→ **HOW TO COMPLETE THIS TASK**:
How do the lines below between the ones holding "The image size is (854, 891)." and "How do I perform: Click", inclusive, read? Give them again exactly, with no other lines.

┄┄┄┄┄┄┄┄┄┄

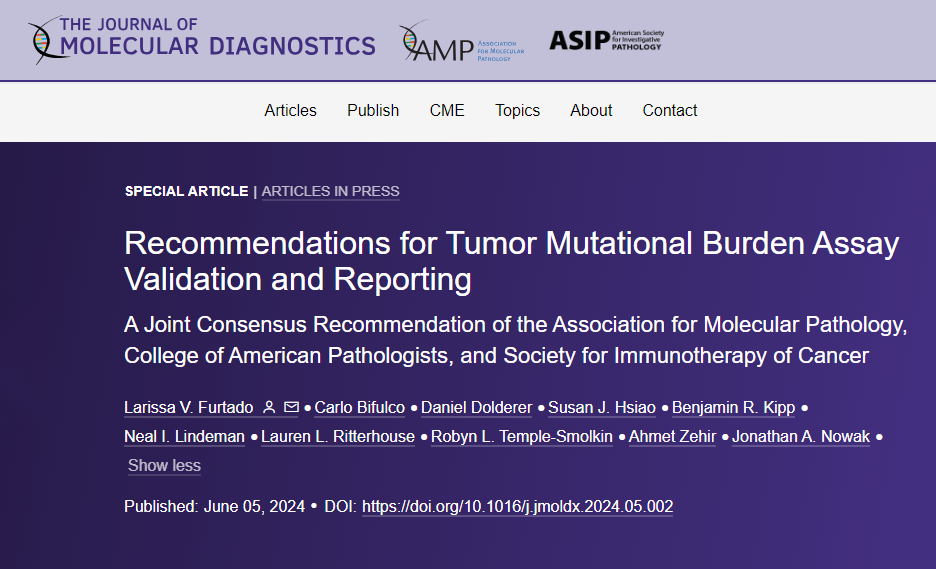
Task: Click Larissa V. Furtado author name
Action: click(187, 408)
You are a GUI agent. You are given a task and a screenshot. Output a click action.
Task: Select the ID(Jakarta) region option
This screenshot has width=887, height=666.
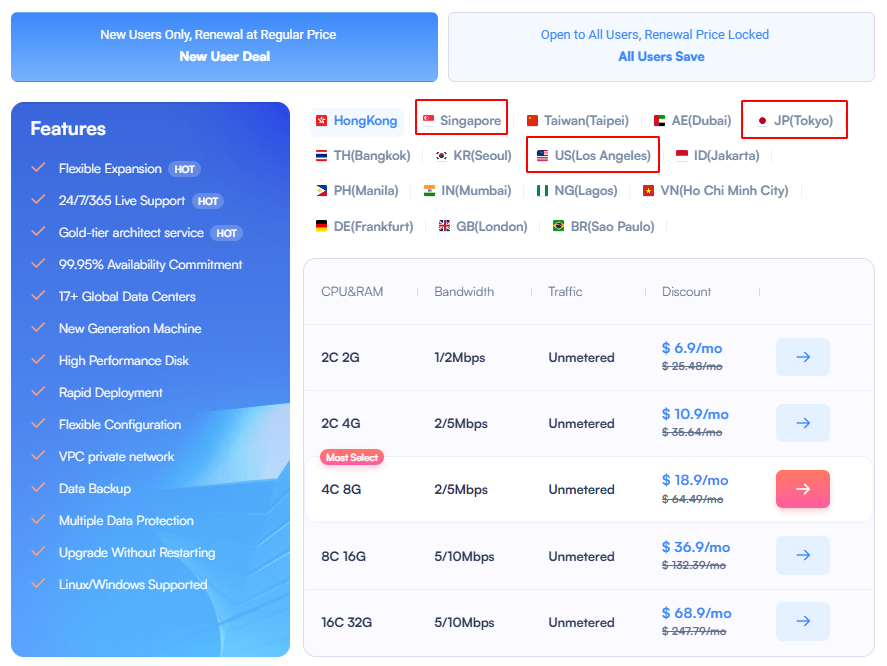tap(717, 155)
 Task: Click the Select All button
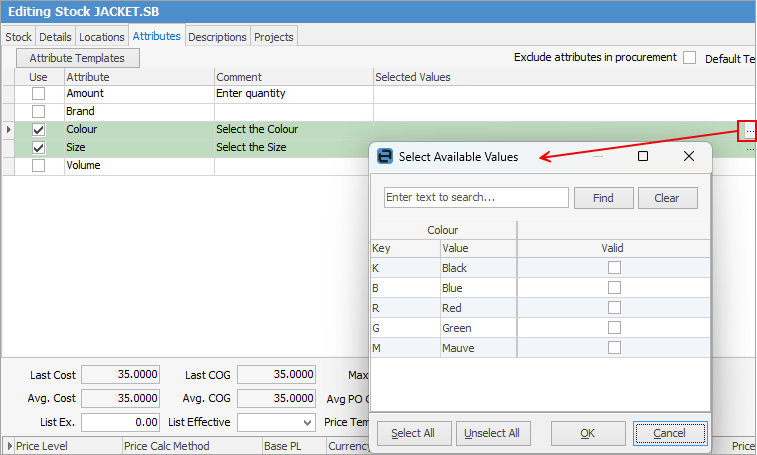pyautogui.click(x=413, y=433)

┄┄┄┄┄┄┄┄┄┄

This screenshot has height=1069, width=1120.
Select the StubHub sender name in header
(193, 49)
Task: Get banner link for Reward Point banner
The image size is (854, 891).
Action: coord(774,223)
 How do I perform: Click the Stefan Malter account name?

┄┄┄┄┄┄┄┄┄┄

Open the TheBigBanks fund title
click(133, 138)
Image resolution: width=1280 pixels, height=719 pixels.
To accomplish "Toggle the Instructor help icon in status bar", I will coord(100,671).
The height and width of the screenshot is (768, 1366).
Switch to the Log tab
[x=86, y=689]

┄┄┄┄┄┄┄┄┄┄

→ **EXERCISE RESULT**:
The image size is (854, 891).
Action: coord(774,223)
 How do I perform: Click the Stefan Malter account name?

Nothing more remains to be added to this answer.